Intensive Blendung durch eine nachbarliche Solaranlage muss nicht hingenommen werden

Ein Liegenschaftseigentümer muss ortsunübliche und wesentliche, die Nutzung seines Grundstücks beeinträchtigende Immissionen vom Nachbargrundstück nicht hinnehmen. Auf das Vorhandensein von Solaranlagen in der Umgebung kommt es nicht an, weil nicht auf die Immissionsquelle, sondern in erster Linie auf die den Nachbarn treffende nachteilige Einwirkung abzustellen ist. Wenn der OGH die für einen Abwehranspruch erforderliche Wesentlichkeit der Beeinträchtigung für jene Fälle verneint hat, in denen es dem gestörten Nachbarn ohne Weiteres zumutbar ist, Vorkehrungen gegen die Immission zu ergreifen, kann dies für den vorliegenden Fall nicht bejaht werden, weil die notwendigen Maßnahmen (Erwerb von zumindest zwei Schirmen, tägliches Aufspannen vor oder während der Reflexionen) dem Kläger auch bei Berücksichtigung der Interessen des Beklagten nicht zumutbar ist.
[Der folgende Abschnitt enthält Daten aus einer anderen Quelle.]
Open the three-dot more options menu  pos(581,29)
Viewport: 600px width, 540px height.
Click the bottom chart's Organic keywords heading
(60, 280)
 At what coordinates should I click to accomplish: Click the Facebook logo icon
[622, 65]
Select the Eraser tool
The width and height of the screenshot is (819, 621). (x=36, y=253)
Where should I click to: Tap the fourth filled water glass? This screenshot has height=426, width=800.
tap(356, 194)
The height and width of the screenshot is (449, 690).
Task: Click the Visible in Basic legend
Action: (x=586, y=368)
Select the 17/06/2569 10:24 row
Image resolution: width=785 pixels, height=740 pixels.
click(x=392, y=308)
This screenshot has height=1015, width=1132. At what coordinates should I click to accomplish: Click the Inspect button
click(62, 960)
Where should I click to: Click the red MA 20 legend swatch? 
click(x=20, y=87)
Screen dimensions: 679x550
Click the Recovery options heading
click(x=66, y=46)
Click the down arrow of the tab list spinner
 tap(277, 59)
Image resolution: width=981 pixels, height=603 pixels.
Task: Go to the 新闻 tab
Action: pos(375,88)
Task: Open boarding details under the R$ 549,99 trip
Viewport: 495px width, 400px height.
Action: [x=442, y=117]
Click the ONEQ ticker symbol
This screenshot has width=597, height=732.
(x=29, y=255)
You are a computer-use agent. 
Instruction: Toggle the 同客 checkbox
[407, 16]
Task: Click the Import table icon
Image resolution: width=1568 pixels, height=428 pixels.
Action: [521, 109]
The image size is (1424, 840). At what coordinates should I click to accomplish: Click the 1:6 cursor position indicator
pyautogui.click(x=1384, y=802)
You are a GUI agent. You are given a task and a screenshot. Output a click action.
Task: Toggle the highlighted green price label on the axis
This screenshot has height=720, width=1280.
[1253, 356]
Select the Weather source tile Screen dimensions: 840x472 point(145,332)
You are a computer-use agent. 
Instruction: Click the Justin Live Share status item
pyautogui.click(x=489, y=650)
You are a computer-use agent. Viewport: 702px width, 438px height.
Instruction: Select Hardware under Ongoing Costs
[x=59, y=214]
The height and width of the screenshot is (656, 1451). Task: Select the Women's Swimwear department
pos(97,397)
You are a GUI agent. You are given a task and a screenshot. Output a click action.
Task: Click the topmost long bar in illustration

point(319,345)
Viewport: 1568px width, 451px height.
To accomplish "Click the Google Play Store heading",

Dieser hat einerseits die intensive und ganz ungewöhnliche Art der Reflexion des Sonnenlichts durch die unübliche Montage seiner Solarpaneele in niedriger Höhe hervorgerufen; zudem könnte er selbst Abhilfemaßnahmen (zB Anstrich zur Verringerung der Spiegelungen, Installation eines Sonnensegels) ergreifen (OGH 29. 5. 2018, 1 Ob 1/18f).